Machine Learning for Android Malware Detection Using Permission and API Calls

The Google Android mobile phone platform is one of the most anticipated smartphone operating systems on the market. The open source Android platform allows developers to take full advantage of the mobile operation system, but also raises significant issues related to malicious applications (Apps). On one hand, the popularity of Android absorbs attention of most developers for producing their applications on this platform. The increased numbers of applications, on the other hand, prepares a suitable prone for some users to develop different kinds of malware and insert them in Google Android market or other third party markets as safe applications. In this paper, we propose to combine permission and API (Application Program Interface) calls and use machine learning methods to detect malicious Android Apps. In our design, the permission is extracted from each App's profile information and the APIs are extracted from the packed App file by using packages and classes to represent API calls.
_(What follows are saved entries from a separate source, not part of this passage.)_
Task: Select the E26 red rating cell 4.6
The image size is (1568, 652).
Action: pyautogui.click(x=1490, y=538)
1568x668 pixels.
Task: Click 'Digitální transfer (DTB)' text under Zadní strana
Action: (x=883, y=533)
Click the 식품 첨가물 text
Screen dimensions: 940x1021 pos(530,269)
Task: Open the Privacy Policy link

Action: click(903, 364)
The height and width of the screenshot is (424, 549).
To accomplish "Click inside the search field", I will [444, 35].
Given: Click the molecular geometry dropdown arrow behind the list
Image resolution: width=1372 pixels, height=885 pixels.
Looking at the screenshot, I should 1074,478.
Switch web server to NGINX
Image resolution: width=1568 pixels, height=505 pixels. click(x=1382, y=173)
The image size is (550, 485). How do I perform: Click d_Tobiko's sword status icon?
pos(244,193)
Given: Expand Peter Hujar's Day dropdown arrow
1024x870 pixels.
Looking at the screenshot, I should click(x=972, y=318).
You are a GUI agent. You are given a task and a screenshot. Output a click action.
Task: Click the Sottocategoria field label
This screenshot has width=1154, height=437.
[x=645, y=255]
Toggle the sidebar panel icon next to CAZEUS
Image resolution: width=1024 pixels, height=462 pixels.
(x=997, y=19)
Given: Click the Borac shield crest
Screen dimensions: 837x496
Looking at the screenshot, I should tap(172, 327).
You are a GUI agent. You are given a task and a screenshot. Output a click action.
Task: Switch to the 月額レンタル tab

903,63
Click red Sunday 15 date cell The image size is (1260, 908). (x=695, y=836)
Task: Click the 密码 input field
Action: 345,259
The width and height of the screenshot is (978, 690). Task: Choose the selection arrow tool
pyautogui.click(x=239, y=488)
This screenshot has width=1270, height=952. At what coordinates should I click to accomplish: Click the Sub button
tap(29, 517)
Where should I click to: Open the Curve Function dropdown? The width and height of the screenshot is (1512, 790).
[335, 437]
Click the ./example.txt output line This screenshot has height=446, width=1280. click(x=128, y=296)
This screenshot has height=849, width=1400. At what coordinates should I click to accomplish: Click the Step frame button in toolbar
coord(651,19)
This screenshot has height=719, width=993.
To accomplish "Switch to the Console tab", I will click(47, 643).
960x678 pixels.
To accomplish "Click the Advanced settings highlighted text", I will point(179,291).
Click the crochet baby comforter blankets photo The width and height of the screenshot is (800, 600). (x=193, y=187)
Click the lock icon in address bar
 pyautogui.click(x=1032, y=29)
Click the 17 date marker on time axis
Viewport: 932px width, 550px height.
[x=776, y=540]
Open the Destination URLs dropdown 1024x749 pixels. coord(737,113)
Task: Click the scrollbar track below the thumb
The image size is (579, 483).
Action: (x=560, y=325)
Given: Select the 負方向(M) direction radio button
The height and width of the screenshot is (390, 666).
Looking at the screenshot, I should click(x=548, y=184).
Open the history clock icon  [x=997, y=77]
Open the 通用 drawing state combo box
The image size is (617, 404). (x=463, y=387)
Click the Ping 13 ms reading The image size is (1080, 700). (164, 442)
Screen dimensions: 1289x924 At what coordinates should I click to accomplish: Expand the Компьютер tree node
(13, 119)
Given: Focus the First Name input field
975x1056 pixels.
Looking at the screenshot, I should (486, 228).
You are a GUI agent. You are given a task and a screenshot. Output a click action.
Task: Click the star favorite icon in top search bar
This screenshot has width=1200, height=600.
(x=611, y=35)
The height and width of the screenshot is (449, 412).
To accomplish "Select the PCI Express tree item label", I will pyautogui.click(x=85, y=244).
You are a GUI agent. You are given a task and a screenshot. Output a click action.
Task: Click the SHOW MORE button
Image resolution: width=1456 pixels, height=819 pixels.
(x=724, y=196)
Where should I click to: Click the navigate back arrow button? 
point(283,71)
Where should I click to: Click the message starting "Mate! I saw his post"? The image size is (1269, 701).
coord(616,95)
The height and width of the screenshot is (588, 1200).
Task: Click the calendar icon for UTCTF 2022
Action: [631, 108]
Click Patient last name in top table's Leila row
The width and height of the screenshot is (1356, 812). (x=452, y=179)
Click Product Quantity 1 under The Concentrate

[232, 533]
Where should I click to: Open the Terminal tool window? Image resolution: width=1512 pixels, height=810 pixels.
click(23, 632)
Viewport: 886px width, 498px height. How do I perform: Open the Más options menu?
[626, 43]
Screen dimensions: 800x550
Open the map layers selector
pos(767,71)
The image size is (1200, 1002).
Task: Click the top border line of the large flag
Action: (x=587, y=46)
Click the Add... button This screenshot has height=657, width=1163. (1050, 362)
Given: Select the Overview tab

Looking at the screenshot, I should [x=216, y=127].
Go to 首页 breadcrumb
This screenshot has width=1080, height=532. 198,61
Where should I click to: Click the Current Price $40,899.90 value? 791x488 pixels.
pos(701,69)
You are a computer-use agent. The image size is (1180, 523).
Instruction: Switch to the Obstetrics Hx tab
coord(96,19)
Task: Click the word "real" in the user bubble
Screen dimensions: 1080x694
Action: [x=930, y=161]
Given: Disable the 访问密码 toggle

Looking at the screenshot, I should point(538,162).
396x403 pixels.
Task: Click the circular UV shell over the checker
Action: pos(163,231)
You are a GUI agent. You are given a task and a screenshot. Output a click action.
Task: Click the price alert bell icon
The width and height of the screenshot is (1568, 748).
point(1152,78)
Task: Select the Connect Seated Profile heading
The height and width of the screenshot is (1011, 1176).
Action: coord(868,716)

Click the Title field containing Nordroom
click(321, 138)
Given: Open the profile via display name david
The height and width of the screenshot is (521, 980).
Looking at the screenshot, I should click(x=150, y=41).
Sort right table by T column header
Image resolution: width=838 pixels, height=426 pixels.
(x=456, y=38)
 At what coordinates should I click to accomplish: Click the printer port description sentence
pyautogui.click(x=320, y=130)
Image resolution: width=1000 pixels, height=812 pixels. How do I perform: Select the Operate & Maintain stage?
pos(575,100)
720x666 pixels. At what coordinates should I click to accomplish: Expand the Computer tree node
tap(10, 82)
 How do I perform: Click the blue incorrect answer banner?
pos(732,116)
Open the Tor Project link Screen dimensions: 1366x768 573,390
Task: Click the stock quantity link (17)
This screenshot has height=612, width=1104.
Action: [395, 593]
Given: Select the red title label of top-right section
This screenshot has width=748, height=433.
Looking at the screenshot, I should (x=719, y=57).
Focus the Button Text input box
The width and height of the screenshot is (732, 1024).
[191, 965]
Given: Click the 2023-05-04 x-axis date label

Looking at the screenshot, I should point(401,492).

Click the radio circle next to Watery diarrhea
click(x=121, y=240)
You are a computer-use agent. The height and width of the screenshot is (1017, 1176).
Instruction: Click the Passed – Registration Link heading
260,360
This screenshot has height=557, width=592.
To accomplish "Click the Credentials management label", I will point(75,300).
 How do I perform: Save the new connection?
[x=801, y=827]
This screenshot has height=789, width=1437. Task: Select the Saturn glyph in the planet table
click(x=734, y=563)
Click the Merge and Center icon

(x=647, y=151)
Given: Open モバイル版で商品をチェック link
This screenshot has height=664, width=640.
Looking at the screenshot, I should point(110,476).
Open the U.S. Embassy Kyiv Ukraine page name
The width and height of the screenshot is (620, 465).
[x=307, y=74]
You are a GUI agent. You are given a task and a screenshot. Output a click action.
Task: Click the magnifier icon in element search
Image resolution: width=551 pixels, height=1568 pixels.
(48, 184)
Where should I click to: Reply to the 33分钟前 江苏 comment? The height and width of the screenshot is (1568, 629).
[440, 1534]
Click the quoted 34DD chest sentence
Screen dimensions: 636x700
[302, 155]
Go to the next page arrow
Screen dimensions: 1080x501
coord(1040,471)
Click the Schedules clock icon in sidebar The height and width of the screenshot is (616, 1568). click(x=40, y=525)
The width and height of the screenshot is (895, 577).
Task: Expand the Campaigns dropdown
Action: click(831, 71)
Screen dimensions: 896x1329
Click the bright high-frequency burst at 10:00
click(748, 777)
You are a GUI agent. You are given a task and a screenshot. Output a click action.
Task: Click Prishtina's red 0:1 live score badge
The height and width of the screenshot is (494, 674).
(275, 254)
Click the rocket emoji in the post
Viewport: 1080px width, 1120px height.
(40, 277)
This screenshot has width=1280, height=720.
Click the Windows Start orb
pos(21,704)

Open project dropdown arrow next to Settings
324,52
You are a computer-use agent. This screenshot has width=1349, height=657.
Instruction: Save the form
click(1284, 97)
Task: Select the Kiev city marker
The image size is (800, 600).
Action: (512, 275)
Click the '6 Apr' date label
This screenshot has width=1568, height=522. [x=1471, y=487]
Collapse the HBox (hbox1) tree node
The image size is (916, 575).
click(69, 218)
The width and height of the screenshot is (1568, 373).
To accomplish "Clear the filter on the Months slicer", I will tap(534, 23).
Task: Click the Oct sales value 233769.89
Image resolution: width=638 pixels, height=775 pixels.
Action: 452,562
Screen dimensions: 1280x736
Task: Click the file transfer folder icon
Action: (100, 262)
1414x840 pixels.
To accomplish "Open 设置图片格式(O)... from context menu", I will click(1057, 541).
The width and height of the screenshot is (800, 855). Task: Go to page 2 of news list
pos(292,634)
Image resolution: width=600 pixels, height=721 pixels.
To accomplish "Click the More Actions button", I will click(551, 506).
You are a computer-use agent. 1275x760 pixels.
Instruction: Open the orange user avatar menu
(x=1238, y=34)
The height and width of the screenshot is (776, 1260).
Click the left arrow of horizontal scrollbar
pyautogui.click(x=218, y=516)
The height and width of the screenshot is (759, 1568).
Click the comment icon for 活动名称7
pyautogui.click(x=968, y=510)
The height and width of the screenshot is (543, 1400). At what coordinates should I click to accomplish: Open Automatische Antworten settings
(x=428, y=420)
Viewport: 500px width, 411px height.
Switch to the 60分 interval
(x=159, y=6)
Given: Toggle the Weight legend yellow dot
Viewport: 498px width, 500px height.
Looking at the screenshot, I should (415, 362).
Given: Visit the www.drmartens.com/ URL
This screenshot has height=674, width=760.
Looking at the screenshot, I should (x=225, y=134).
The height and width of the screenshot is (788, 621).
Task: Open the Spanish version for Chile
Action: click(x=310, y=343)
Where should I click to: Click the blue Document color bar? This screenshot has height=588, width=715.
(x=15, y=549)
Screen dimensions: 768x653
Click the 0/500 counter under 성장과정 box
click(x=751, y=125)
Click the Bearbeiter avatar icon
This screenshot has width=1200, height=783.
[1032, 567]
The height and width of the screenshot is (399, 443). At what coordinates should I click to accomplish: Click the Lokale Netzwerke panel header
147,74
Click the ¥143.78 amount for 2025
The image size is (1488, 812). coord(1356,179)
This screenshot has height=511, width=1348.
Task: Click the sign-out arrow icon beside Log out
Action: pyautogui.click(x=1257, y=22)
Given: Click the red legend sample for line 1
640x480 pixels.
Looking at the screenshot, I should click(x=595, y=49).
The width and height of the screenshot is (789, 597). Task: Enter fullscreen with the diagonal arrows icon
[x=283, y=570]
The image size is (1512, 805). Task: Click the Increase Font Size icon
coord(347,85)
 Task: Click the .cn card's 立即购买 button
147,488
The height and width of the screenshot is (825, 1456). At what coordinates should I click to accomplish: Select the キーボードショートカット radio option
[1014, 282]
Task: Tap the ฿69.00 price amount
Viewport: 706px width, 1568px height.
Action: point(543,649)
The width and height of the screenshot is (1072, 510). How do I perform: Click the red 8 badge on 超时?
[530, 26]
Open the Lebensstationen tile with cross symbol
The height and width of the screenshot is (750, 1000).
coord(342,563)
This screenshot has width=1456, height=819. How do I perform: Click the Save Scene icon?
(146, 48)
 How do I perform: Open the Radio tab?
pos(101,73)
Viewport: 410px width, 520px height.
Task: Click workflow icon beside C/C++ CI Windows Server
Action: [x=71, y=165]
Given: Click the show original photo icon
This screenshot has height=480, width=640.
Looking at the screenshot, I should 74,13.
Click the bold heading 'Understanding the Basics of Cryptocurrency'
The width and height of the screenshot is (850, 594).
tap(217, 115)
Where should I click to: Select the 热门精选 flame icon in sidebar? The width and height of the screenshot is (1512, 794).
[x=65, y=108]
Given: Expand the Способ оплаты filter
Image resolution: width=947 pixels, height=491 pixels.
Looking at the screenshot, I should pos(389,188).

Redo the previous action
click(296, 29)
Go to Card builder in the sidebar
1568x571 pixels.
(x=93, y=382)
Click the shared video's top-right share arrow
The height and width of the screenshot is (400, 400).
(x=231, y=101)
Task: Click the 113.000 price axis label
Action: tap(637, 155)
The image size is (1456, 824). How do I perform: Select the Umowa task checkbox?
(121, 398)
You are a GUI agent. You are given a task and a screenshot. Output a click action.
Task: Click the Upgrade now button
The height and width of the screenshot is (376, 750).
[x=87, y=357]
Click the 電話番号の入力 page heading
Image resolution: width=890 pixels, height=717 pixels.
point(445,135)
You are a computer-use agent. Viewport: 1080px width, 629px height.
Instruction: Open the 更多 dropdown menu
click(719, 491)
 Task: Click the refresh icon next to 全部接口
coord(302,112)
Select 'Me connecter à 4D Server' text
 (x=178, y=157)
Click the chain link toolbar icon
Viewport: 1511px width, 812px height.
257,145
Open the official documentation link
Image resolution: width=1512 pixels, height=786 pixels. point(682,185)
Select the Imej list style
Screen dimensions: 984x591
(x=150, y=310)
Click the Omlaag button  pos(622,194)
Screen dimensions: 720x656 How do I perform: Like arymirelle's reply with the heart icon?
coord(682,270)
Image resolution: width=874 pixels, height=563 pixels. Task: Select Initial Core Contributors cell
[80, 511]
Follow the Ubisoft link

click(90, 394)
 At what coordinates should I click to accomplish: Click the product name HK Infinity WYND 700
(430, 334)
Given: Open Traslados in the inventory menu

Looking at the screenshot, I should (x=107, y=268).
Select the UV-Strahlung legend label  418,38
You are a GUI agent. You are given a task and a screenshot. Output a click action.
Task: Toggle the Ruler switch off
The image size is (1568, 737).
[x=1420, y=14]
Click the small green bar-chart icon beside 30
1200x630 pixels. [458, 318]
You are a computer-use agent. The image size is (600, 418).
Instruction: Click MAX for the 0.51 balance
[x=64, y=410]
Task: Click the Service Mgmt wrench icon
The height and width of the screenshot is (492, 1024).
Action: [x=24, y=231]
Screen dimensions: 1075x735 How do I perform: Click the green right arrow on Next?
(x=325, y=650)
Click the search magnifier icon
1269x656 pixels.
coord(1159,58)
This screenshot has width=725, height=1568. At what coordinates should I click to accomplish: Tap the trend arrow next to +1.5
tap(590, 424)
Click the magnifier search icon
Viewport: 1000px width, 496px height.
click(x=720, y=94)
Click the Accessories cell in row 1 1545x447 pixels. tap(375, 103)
By using permissions and API calls as features to characterize each Apps, we can learn a classifier to identify whether an App is potentially malicious or not. An inherent advantage of our method is that it does not need to involve any dynamical tracing of the system calls but only uses simple static analysis to find system functions involved in each App. In addition, because permission settings and APIs are always available for each App, our method can be generalized to all mobile applications. Experiments on real-world Apps with more than 1200 malware and 1200 benign samples validate the algorithm performance.